▸ **Provided passage**:
_ _ _

CIAM Beyond Access Management - Is Your CIAM Programme There Yet?
An important question to pose to the modern organisation is how mature is their Customer Identity and Access Management (CIAM) programme, and how do they plan to evolve it? Recently, we have seen a real desire from organisations to move beyond delivering the traditional CIAM requirements focused only on security to delivering a richer, more personalised experience for customers, across multiple touch points. In fact, 67% of the 200 UK and Ireland respondents who took part in a WSO2 and Vanson Bourne research study last year said they are utilising a CIAM platform. With this context in mind, it is a promising sign, therefore, that we have seen many existing and prospective CIAM customers seeing a fairly rapid evolution in maturity over the last year at WSO2.
So, what level do you think your organisation is at currently, and how can you strive for an optimised level of maturity? This article will showcase what leading customer-first organisations are currently accomplishing, which starts with thinking beyond access management.
Progressive profiling: Minimising the friction
Organisations are transforming their digital experiences at full speed. They are striving to provide the unified, multi-application experiences customers now expect. But these changes are accompanied by obstacles. Typically, these include how to:
- Streamline user onboarding.
- Reduce friction during the registration and login process.
- Provide unified authentication across channels.
- Manage identities and authentication for external B2B applications.
Most requirements organisations identify are focused on capabilities that simplify the user registration and login process for customers. Traditional CIAM solutions to simplify registration and login include tools like SSO, MFA, social login, and consent management. All of these are important but they are limited to access management or access control. Essentially, it’s all about seamlessly letting ‘good customers’ in while keeping the ‘bad customers’ out.

_ _ _

▸ **Dataset records**:
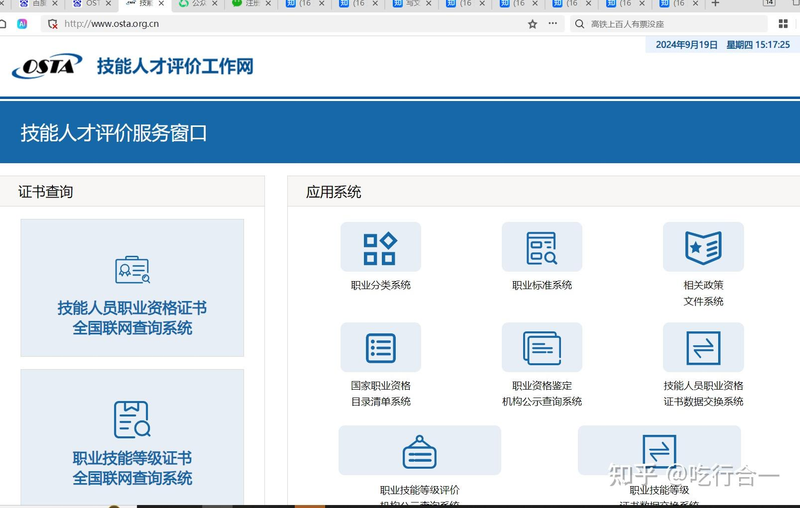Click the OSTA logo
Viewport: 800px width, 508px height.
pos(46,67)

_ _ _

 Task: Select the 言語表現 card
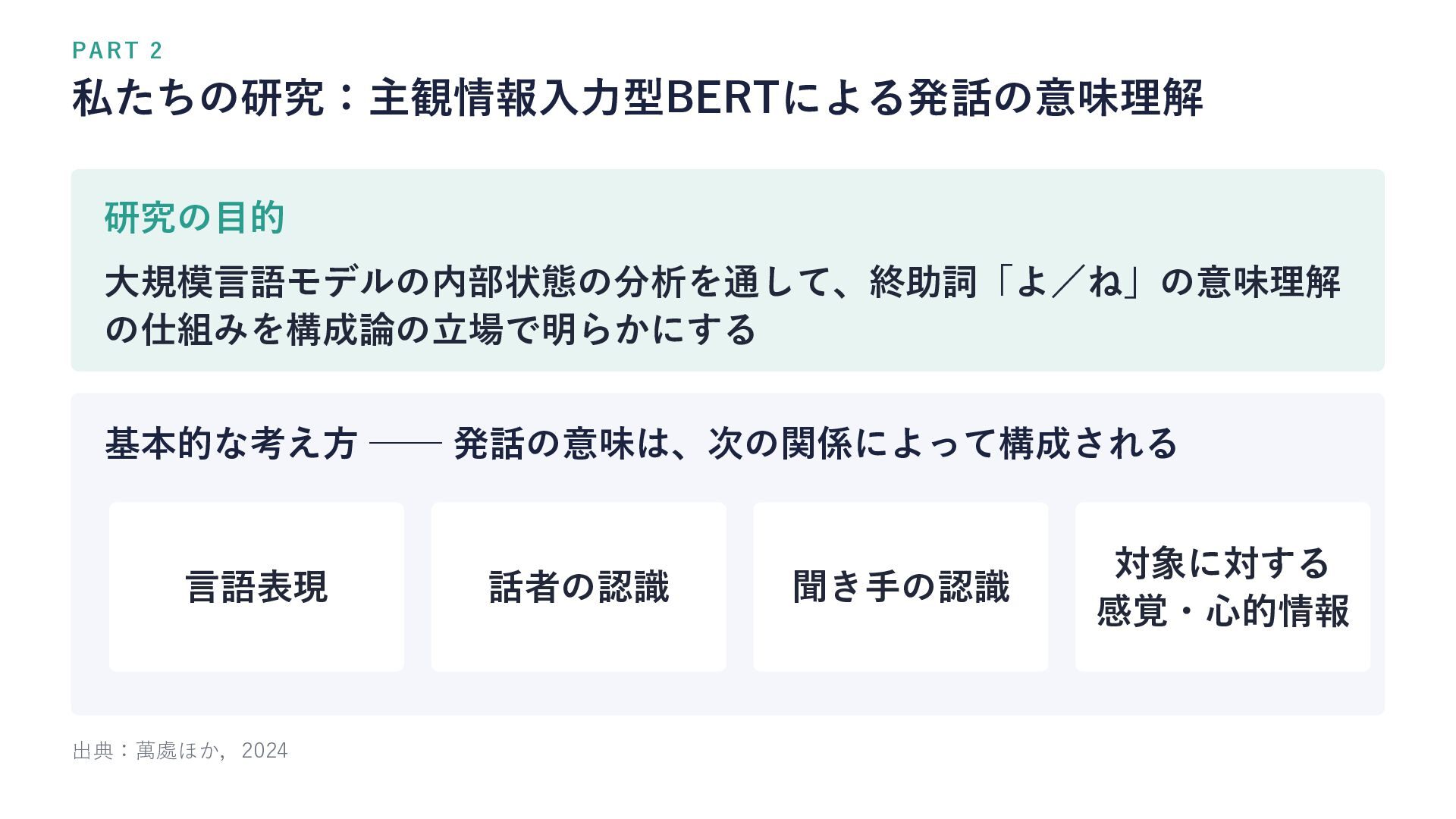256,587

_ _ _

▸ **Exercise prompt**: Could you repeat the passage of the CIAM article that opens with the words containing "So, what level" and closes with "external B2B applications.", switching "friction" to "effort"? The records have no connection to the CIAM article.

▸ **Output below**:
So, what level do you think your organisation is at currently, and how can you strive for an optimised level of maturity? This article will showcase what leading customer-first organisations are currently accomplishing, which starts with thinking beyond access management.
Progressive profiling: Minimising the effort
Organisations are transforming their digital experiences at full speed. They are striving to provide the unified, multi-application experiences customers now expect. But these changes are accompanied by obstacles. Typically, these include how to:
- Streamline user onboarding.
- Reduce effort during the registration and login process.
- Provide unified authentication across channels.
- Manage identities and authentication for external B2B applications.